Unexpected patterns in DNA mutations identified
Disruptions in TP53 and RB1 are key influencers that cause changes in the risk of mutations across chromosomes.
Scientists from the Institute for Research in Biomedicine (IRB Barcelona) have discovered unexpected patterns in DNA mutations that differentiate individuals in terms of mutation risk.
Mutations occur continuously in every cell of our bodies and are major contributors to cancer, ageing, and neurodegeneration. Although mistakes in cellular processes during DNA replication and exposure to mutagenic chemicals contribute to these mutations, the exact distribution and patterns of these changes across human chromosomes remained unknown until now.
In previous research by the Genomic Data Science lab at IRB Barcelona, the scientists identified a DNA repair mechanism dedicated to reducing mutation risks in crucial parts of human chromosomes. The new study built upon these findings to determine whether mutation risk varies between individuals and, if so, to identify the mechanisms driving these differences.
Dr Fran Supek, ICREA researcher and head of the lab, said: “This research not only expands our understanding of the factors influencing mutation rate distribution, but it also has significant implications for cancer evolution, therapeutic strategies, and advancements in regenerative medicine.”
Big data approach
A comprehensive analysis of genome sequences from over 4,000 tumours from various organs was conducted. This study specifically targeted individual differences in susceptibility to mutations, unlike previous studies focusing on tissue-specific mutation risks.
The team employed a genomic big data approach, using machine learning algorithms to identify recurrent patterns across chromosome segments. They found 13 distinct patterns, with 10 corresponding to different types of tissue. The other three patterns were unexpectedly observed in almost all the tissues, exposing that the density of mutations in specific genes greatly varies between individuals.

Provided data:

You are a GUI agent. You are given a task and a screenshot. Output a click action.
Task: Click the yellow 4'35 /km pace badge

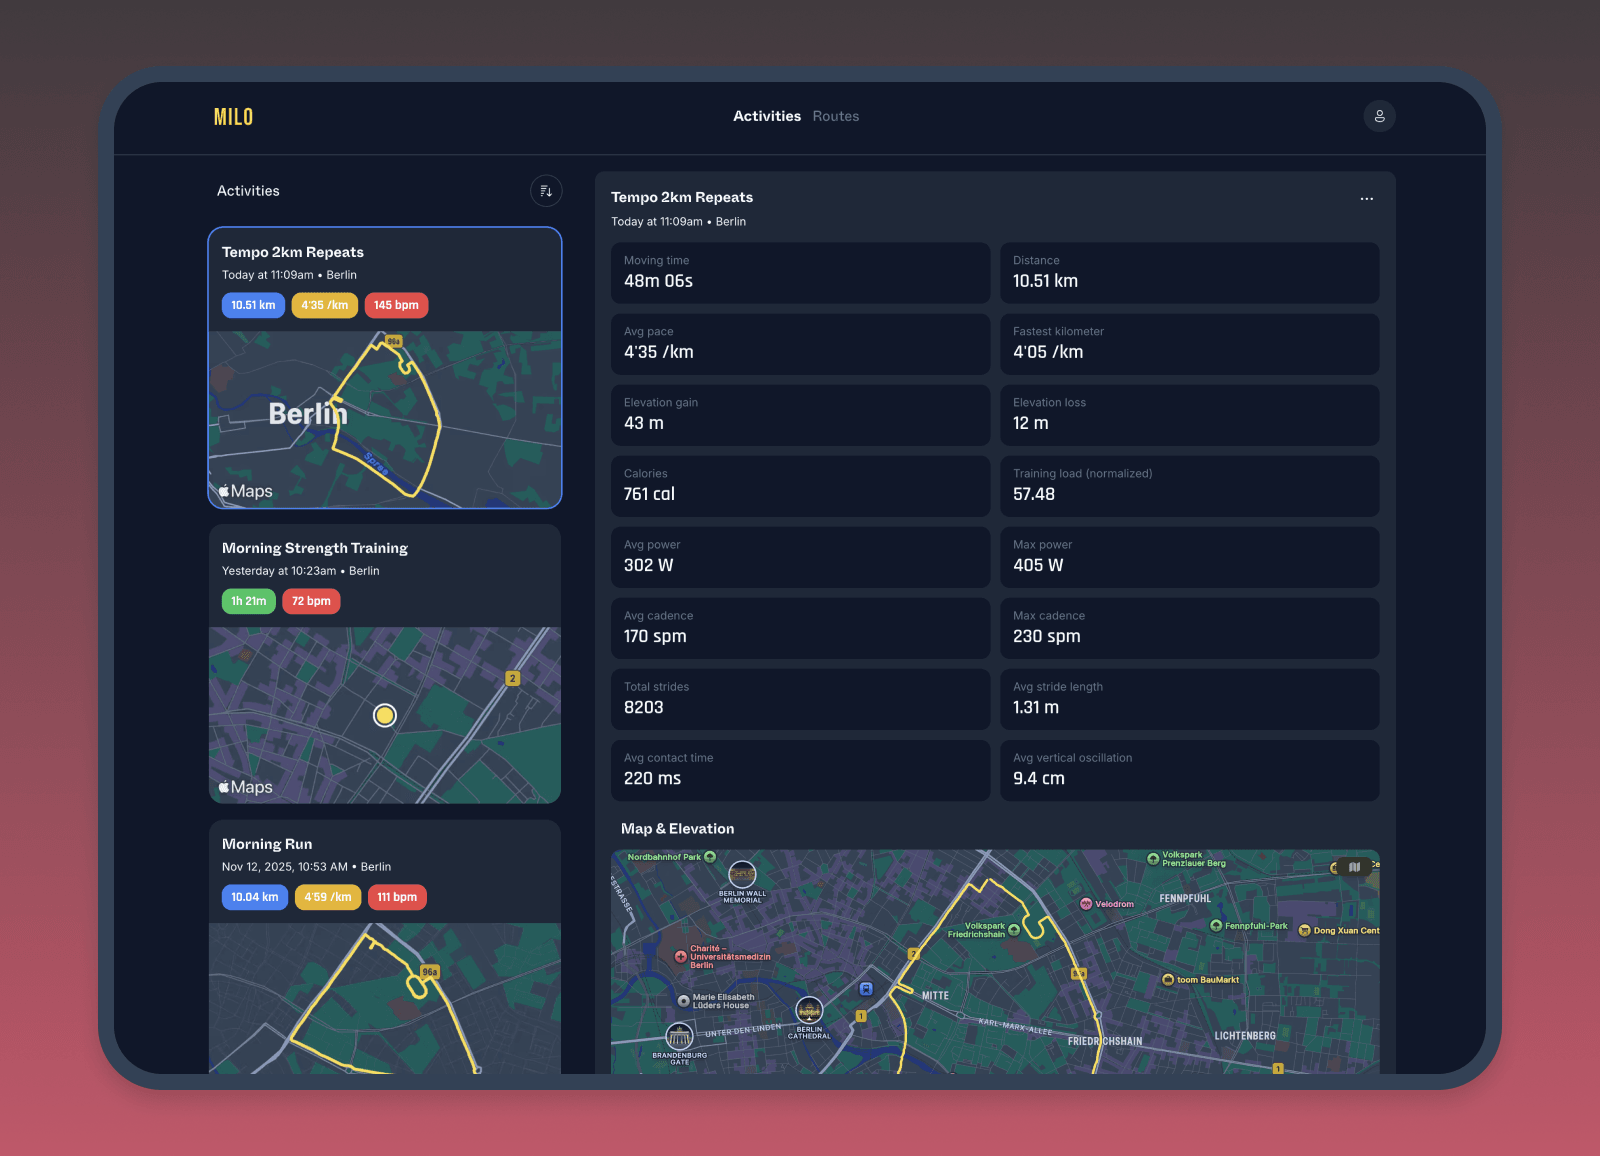(x=324, y=305)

Tasks to perform:
- A) Transcribe the article on DNA mutation patterns from "Unexpected patterns in DNA mutations identified" to "mutations across chromosomes.".
- B) Pick up the article on DNA mutation patterns at the point where it stops and keep writing it.
The material placed after the article on DNA mutation patterns stands apart from that article.

List of answers:
- A)
Unexpected patterns in DNA mutations identified
Disruptions in TP53 and RB1 are key influencers that cause changes in the risk of mutations across chromosomes.

- B)
TP53 and RB1
Additional data, including gene expression and genetic aberrations, was examined to understand these unexpected patterns in cancer cells. This analysis disclosed a surprising correlation between increased cell proliferation and alterations in mutation risks. Disruptions in TP53 and RB1, two crucial tumour-suppressor genes known to regulate the cell division cycle, were identified as key influencers that cause changes in the risk of mutations across chromosomes.
These chromosome segments presented altered mutation risks and large-scale remodelling of usually inactive chromosomal regions. PhD student Marina Salvadores, first author of the study, said: “This remodelling, which is correlated with increased cell proliferation, mirrored the changes in mutation risks, providing unique insight into the interplay between mutations and epigenetic alterations.”
Finding the cancer-causing genes most affected by changes in mutation risk between individuals provides a roadmap for anticipating the trajectory of cancer evolution, which is particularly relevant predicting the responses to cancer treatment, as it can help to forecast the development of drug-resistance mutations in tumours.
Also, the study demonstrates how the epigenome undergoes large changes in response to increased or disrupted cell proliferation. This understanding has implications for cell reprogramming and regenerative medicine, offering the possibility for future research and therapeutic interventions.
This study was published in Nature Cancer.